Grokking in the Wild: Data Augmentation for Real-World Multi-Hop Reasoning with Transformers

Published: 01 May 2025, Last Modified: 18 Jun 2025ICML 2025 posterEveryoneRevisionsBibTeXCC BY 4.0
TL;DR: We extend grokking to real-world factual reasoning by augmenting knowledge graphs with synthetic data, enabling near-perfect multi-hop reasoning performance.

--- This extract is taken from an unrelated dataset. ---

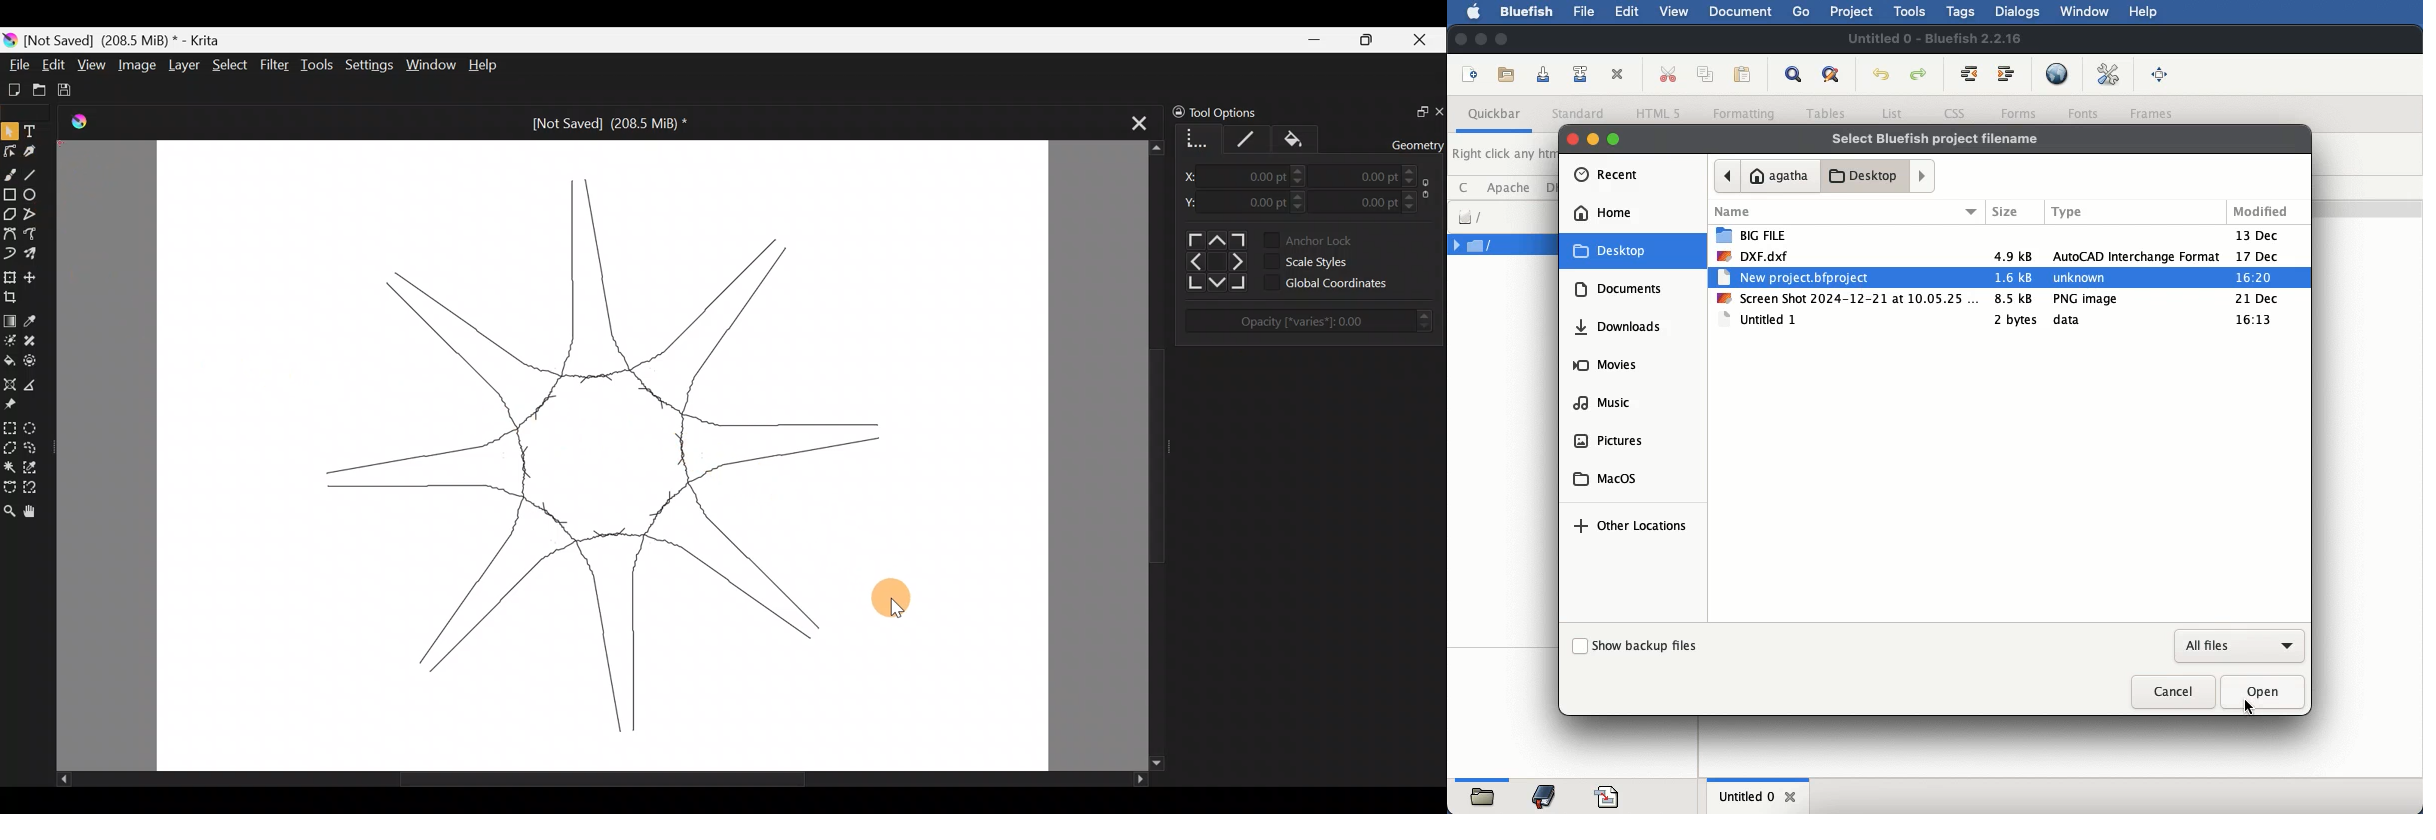  Describe the element at coordinates (32, 340) in the screenshot. I see `Smart patch tool` at that location.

Abstract: Transformers have achieved great success in numerous NLP tasks but continue to exhibit notable gaps in multi-step factual reasoning, especially when real-world knowledge is sparse. Recent advances in grokking have demonstrated that neural networks can transition from memorizing to perfectly generalizing once they detect underlying logical patterns -- yet these studies have primarily used small, synthetic tasks. In this paper, for the first time, we extend grokking to real-world factual data and address the challenge of dataset sparsity by augmenting existing knowledge graphs with carefully designed synthetic data to raise the ratio $\phi_r$ of inferred facts to atomic facts above the threshold required for grokking. Surprisingly, we find that even factually incorrect synthetic data can strengthen emergent reasoning circuits rather than degrade accuracy, as it forces the model to rely on relational structure rather than memorization. When evaluated on multi-hop reasoning benchmarks, our approach achieves up to 95--100\% accuracy on 2WikiMultiHopQA -- substantially improving over strong baselines and matching or exceeding current state-of-the-art results. We further provide an in-depth analysis of how increasing $\phi_r$ drives the formation of generalizing circuits inside Transformers. Our findings suggest that grokking-based data augmentation can unlock implicit multi-hop reasoning capabilities, opening the door to more robust and interpretable factual reasoning in large-scale language models.
Lay Summary: Many real-world questions require linking facts across multiple sources, like determining a person’s birth year by first identifying their spouse and then tracing their birth date. Current AI models struggle with this because they tend to memorize isolated facts without understanding how they connect. We tackled this by adding synthetic links to the training data of language models. These artificial connections aren’t always factual, but they force the models to focus on linking facts instead of just memorizing them. Surprisingly, the "fake" connections don’t harm the models; instead, they push them to develop their own reasoning pathways. Our experiments showed that this approach helps AI models go beyond memorization, enabling them to answer complex, multi-step questions with impressive accuracy. This could lead to more powerful and trustworthy AI systems in many different fields.
Primary Area: Deep Learning->Large Language Models
Keywords: multi-hop reasoning, transformers, grokking, knowledge graphs, data synthesis, generalization circuits, factual reasoning, NLP, synthetic data augmentation.